§ DATA UNDER STUDY

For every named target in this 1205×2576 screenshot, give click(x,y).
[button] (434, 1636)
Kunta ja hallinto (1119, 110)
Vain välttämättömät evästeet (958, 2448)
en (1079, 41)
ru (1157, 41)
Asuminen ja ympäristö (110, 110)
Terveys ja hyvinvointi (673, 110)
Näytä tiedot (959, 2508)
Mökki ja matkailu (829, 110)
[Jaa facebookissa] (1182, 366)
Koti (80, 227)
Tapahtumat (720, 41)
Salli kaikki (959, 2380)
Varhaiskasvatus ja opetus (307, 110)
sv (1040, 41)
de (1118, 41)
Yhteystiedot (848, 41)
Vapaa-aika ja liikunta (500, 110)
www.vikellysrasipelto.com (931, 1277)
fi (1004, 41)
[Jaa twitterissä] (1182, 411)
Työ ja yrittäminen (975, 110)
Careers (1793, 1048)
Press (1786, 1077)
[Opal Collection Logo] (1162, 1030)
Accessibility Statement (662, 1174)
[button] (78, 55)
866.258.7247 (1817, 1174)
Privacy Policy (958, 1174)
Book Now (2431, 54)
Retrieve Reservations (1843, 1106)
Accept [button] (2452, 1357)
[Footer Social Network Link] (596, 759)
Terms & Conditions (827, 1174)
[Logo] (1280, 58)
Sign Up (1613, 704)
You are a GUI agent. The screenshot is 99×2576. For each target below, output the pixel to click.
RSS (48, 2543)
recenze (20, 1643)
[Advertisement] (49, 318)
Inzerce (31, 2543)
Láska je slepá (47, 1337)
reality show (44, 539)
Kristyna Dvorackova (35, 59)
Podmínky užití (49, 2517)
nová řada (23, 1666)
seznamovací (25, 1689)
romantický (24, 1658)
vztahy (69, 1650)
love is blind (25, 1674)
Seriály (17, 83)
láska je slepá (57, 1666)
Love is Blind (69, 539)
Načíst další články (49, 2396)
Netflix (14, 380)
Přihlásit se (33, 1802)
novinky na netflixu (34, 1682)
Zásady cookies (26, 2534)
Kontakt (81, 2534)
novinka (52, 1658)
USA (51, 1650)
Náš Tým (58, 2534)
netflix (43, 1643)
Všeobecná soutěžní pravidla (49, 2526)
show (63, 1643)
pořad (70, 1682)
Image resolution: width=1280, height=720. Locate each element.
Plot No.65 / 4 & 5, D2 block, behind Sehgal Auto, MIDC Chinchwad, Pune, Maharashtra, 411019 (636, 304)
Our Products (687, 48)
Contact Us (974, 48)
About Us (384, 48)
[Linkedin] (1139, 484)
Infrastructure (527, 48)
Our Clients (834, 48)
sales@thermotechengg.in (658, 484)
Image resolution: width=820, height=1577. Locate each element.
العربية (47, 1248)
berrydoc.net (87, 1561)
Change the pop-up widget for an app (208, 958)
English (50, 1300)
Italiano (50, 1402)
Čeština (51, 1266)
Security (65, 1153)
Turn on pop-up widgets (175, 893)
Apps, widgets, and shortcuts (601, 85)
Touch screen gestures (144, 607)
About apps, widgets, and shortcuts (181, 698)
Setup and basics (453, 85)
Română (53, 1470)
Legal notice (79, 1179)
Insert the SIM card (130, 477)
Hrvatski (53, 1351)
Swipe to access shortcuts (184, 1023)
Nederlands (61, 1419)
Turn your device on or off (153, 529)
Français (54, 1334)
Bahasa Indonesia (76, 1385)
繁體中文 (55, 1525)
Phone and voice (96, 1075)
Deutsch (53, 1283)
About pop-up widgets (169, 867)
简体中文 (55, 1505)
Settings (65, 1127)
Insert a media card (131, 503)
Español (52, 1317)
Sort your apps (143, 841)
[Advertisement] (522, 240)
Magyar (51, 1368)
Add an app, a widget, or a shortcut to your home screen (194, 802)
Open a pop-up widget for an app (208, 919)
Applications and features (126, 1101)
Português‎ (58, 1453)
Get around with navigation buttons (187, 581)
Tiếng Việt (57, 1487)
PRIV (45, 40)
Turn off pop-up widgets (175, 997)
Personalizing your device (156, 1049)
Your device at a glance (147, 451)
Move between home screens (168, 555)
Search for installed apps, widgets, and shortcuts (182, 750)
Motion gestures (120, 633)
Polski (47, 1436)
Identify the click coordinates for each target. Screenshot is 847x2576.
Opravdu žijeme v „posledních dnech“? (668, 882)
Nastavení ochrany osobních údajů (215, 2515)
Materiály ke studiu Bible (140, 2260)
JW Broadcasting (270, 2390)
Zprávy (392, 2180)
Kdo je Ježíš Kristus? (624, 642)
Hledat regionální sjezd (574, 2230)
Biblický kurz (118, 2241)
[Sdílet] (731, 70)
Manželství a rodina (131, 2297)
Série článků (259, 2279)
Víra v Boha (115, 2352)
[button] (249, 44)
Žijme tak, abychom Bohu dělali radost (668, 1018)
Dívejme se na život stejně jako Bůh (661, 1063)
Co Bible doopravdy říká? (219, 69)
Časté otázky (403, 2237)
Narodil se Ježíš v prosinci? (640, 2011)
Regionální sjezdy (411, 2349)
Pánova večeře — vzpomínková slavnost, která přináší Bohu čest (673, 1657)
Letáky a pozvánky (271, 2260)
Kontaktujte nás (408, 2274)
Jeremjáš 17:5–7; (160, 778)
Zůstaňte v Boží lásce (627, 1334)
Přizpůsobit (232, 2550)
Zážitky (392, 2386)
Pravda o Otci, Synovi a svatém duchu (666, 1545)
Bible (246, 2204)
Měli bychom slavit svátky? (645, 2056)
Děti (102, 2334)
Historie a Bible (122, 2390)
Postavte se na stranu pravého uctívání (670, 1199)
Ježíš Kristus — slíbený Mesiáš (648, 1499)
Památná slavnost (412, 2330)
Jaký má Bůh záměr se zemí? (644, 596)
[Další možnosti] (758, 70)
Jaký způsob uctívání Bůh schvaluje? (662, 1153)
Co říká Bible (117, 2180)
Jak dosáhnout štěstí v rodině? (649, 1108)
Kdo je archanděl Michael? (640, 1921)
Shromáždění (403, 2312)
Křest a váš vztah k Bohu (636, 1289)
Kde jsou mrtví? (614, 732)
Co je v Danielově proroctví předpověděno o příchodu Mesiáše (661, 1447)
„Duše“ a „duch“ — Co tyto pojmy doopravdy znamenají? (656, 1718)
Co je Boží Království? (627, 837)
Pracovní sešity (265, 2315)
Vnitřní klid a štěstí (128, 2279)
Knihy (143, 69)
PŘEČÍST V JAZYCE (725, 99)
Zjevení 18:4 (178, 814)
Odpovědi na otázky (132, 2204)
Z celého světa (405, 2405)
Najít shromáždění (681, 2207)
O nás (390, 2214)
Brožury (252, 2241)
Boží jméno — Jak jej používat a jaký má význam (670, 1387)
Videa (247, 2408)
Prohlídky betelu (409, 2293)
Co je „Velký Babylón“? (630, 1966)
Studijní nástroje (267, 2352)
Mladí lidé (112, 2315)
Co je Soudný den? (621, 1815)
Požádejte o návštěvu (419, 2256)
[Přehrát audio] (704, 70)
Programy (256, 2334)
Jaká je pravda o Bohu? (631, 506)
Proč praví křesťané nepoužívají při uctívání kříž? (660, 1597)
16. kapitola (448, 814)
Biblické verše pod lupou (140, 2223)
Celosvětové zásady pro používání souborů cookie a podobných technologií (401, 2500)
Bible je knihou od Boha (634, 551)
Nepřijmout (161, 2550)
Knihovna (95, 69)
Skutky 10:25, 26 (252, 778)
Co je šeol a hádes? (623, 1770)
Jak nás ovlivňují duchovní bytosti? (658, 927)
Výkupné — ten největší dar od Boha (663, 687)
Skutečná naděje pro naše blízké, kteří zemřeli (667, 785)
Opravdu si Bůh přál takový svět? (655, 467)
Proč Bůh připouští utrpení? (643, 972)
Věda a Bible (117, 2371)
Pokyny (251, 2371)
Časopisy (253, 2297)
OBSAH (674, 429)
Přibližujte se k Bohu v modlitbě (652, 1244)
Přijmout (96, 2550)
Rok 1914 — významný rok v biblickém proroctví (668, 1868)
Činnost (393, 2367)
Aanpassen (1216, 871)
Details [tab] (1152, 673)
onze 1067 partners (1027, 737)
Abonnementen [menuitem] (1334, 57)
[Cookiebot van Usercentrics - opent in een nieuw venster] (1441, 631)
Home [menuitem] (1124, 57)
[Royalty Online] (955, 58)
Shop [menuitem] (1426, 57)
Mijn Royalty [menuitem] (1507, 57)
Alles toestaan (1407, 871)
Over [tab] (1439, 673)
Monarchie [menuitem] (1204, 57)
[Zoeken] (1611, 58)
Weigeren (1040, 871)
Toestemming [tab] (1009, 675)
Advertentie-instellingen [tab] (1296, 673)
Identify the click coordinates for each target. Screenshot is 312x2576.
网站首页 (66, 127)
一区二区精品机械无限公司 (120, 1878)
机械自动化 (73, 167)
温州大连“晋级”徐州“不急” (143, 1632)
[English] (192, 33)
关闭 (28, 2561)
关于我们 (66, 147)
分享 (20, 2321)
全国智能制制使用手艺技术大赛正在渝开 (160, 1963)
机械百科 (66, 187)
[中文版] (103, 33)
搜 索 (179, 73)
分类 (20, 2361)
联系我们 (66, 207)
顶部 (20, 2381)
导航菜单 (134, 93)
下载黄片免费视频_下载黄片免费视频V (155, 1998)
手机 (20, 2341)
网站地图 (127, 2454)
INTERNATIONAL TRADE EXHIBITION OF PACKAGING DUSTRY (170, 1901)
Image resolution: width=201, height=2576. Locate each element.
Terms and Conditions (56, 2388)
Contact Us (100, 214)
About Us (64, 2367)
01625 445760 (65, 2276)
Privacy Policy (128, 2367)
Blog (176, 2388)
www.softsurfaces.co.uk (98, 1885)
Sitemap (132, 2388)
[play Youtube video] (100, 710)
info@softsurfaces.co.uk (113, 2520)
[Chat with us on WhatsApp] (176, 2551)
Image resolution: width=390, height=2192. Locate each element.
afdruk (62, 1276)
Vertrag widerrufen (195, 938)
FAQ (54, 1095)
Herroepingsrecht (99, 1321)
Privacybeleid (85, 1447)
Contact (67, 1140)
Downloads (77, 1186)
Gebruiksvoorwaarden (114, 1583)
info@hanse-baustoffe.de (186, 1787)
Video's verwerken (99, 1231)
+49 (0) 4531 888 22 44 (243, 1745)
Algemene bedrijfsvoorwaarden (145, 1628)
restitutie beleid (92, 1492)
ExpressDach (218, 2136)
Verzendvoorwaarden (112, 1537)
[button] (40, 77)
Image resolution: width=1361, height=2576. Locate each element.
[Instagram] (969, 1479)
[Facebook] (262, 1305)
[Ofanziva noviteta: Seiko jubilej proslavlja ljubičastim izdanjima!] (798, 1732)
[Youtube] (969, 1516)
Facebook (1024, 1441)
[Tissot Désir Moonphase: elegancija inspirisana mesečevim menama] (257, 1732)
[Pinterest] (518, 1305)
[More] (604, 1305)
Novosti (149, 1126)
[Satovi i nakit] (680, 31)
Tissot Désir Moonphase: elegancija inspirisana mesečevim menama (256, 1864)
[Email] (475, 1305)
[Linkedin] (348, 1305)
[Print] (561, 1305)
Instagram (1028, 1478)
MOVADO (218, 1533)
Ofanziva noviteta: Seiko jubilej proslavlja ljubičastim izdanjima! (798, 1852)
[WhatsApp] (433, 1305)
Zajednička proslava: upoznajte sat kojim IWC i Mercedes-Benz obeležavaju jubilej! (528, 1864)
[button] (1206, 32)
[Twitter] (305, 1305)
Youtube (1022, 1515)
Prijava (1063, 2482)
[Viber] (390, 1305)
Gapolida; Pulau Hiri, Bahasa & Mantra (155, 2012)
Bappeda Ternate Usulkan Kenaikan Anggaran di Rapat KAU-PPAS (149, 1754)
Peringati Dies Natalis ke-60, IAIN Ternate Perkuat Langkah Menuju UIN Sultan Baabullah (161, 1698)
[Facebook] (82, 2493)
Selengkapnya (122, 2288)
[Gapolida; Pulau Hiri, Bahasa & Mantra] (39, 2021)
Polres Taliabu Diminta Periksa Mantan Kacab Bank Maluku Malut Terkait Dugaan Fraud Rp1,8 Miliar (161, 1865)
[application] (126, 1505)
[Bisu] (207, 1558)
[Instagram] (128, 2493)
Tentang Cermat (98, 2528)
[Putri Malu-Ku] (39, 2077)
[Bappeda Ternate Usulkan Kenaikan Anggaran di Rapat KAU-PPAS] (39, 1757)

§ EXERCISE DETAILS
In the listing above, transcribe exactly everything from the line containing "Věda a Bible (117, 2371)" down to the line containing "[Zoeken] (1611, 58)", including both and nothing more.

§ RESULT
Věda a Bible (117, 2371)
Pokyny (251, 2371)
Časopisy (253, 2297)
OBSAH (674, 429)
Přibližujte se k Bohu v modlitbě (652, 1244)
Přijmout (96, 2550)
Rok 1914 — významný rok v biblickém proroctví (668, 1868)
Činnost (393, 2367)
Aanpassen (1216, 871)
Details [tab] (1152, 673)
onze 1067 partners (1027, 737)
Abonnementen [menuitem] (1334, 57)
[Cookiebot van Usercentrics - opent in een nieuw venster] (1441, 631)
Home [menuitem] (1124, 57)
[Royalty Online] (955, 58)
Shop [menuitem] (1426, 57)
Mijn Royalty [menuitem] (1507, 57)
Alles toestaan (1407, 871)
Over [tab] (1439, 673)
Monarchie [menuitem] (1204, 57)
[Zoeken] (1611, 58)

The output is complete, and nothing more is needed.